REQUIREMENT ->
Repeat verbatim, and only, the lines of the data below, beginning at the line that contains "This screenshot has width=1377, height=998." and stopping after the line that contains "Task: Click the WizyChat round logo icon".

RECORDS SUPPLIED ->
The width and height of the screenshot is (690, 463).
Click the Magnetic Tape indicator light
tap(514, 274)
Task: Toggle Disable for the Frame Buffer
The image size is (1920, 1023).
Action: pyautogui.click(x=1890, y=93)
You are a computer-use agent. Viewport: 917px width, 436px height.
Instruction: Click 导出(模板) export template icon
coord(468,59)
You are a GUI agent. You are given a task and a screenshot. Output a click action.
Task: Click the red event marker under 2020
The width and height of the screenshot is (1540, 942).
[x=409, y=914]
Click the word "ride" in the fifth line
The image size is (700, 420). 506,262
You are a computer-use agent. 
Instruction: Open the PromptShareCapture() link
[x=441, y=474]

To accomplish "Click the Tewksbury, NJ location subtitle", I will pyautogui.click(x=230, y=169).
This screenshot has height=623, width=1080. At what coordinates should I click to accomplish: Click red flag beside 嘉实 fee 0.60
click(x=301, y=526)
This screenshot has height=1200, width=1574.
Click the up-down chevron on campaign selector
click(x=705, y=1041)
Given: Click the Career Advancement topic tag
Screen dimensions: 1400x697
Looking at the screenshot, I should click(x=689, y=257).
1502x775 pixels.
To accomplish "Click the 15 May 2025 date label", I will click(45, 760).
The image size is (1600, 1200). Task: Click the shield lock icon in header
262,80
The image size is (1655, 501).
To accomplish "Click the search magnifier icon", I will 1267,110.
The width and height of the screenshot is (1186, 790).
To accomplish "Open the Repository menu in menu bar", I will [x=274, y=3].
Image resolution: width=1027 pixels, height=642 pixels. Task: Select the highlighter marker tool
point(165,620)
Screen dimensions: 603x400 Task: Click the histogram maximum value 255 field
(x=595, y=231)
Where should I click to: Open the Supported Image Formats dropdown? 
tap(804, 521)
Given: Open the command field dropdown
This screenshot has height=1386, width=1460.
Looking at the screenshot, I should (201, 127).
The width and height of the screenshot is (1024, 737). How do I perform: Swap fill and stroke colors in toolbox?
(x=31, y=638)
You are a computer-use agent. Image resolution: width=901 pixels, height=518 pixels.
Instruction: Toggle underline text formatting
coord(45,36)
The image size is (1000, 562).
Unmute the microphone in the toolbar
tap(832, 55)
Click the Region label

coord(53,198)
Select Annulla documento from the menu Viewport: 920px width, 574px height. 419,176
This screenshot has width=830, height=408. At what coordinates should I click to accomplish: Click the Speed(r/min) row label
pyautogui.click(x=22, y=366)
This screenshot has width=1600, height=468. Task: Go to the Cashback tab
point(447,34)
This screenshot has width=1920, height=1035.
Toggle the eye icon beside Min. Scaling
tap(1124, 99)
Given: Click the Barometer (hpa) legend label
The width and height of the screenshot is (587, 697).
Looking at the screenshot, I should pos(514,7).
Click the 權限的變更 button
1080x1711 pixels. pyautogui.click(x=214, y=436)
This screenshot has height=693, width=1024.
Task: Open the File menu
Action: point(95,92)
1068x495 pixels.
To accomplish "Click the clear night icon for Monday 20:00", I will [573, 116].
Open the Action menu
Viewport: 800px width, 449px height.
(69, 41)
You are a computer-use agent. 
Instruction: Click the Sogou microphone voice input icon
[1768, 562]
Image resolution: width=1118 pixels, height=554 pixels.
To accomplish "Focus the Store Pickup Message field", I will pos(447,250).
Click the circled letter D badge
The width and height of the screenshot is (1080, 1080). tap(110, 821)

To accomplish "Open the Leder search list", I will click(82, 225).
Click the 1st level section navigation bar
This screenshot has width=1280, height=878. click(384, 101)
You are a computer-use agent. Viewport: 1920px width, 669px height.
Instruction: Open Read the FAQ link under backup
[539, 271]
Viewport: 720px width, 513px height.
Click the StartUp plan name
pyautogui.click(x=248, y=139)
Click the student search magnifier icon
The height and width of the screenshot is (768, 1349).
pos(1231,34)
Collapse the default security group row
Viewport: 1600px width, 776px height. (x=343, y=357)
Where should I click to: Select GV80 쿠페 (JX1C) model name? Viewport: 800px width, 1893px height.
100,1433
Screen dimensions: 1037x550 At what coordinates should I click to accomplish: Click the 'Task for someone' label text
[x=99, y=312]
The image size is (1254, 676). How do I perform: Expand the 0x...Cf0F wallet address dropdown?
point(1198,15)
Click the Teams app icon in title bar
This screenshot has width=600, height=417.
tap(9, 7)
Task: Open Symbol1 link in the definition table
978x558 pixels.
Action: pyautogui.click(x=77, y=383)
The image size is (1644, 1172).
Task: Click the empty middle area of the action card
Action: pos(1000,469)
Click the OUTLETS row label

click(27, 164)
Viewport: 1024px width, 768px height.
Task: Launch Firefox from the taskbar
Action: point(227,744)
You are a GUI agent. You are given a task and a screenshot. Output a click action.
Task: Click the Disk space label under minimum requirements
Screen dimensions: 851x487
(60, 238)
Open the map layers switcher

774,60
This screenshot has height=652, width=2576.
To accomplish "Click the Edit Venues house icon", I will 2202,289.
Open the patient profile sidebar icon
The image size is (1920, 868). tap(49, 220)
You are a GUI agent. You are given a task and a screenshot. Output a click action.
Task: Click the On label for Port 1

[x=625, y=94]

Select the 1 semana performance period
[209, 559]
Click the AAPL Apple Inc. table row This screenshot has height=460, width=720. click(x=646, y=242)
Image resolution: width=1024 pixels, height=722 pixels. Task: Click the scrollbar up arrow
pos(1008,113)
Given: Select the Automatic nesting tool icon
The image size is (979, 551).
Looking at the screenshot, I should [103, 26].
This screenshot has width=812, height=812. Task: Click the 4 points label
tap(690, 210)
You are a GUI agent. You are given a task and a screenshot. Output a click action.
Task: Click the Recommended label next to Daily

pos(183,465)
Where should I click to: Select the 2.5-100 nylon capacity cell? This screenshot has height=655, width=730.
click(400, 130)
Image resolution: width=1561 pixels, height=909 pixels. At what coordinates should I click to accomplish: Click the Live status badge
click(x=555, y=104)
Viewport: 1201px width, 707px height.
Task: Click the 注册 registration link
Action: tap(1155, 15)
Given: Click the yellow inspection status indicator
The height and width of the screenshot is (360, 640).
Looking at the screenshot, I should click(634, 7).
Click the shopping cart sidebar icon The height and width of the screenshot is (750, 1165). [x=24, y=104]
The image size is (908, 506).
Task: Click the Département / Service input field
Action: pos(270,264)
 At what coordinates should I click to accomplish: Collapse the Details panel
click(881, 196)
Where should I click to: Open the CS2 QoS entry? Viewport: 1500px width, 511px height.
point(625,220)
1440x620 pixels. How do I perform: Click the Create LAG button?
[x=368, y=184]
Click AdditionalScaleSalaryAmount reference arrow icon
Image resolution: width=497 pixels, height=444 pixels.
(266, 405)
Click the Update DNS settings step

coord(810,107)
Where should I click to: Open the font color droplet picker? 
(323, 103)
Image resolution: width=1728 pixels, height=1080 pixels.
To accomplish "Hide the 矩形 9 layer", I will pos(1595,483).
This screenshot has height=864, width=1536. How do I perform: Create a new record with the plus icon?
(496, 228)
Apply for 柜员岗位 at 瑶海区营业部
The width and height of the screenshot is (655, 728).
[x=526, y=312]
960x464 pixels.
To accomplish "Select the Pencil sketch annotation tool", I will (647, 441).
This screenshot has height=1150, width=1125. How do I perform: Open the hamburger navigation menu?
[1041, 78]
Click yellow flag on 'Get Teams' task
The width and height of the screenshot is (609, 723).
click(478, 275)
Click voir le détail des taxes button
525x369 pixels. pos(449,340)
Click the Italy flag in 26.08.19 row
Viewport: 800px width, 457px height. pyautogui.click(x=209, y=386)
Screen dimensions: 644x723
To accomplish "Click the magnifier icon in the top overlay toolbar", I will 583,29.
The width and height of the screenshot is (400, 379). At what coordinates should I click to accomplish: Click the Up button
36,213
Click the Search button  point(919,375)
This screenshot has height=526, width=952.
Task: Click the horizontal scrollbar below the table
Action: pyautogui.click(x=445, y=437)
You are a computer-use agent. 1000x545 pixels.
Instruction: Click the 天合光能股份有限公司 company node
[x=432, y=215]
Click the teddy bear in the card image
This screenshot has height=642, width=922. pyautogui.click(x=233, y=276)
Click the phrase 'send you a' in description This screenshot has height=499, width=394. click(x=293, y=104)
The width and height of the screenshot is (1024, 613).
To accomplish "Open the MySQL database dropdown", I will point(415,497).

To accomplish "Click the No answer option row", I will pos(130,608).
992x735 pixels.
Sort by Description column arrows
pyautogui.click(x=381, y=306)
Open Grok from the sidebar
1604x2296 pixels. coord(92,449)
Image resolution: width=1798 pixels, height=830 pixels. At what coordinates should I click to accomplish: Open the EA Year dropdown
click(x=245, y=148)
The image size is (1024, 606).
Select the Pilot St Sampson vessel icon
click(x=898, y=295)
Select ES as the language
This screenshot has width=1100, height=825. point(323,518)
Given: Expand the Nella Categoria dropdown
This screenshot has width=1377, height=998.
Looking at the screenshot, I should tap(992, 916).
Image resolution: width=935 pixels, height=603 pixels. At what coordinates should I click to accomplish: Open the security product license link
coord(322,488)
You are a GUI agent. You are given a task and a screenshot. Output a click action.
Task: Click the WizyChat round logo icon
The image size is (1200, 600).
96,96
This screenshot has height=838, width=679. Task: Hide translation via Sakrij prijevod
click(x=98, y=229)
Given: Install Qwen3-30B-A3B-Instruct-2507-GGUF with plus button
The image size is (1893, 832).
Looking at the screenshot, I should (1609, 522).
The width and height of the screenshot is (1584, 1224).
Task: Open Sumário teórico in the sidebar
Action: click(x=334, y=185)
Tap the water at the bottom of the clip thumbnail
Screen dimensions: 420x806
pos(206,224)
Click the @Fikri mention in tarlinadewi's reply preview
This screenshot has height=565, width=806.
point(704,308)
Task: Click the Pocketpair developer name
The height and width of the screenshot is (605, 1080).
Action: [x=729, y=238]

EXERCISE RESULT ->
This screenshot has width=1377, height=998.
Looking at the screenshot, I should tap(992, 916).
Image resolution: width=935 pixels, height=603 pixels. At what coordinates should I click to accomplish: Open the security product license link
coord(322,488)
You are a GUI agent. You are given a task and a screenshot. Output a click action.
Task: Click the WizyChat round logo icon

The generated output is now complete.